Edit the data from the line containing "The width and" through the end of the data by replacing "Moderate" with "Heavy" and keeping everything else unchanged. Return only those lines, without the pictures.

--- BEGIN ---

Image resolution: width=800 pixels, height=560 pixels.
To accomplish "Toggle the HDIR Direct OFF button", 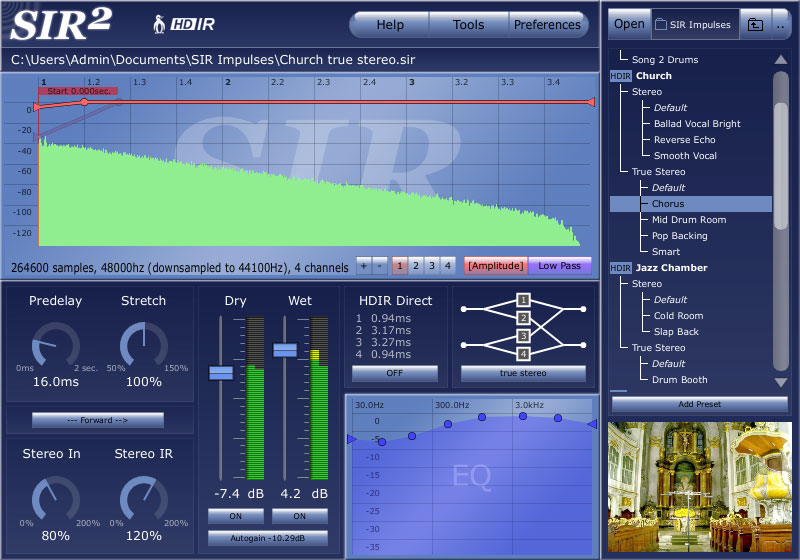I will point(395,373).
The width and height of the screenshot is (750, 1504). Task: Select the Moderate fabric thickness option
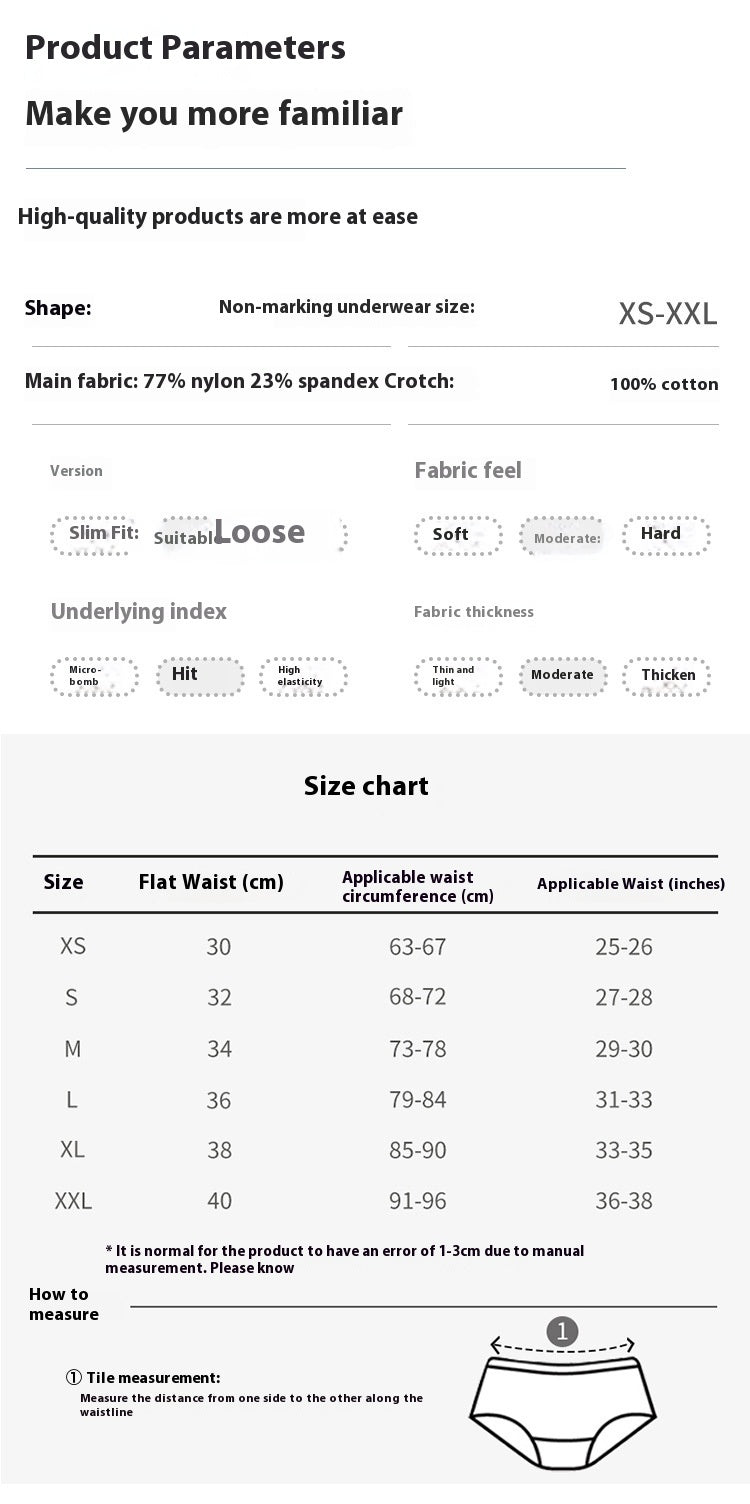tap(562, 676)
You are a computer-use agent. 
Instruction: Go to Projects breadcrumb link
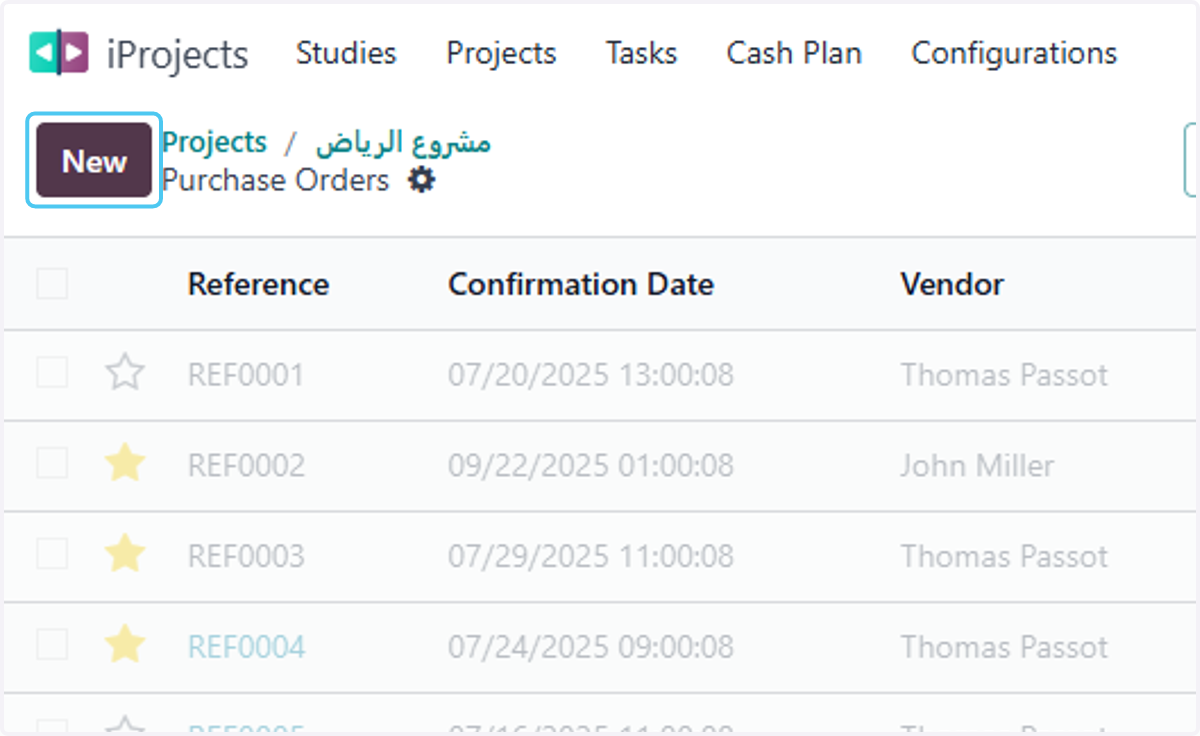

--- END ---

:: RESULT FOR THIS EXERCISE ::
The width and height of the screenshot is (750, 1504). Task: Select the Heavy fabric thickness option
tap(562, 676)
You are a computer-use agent. 
Instruction: Go to Projects breadcrumb link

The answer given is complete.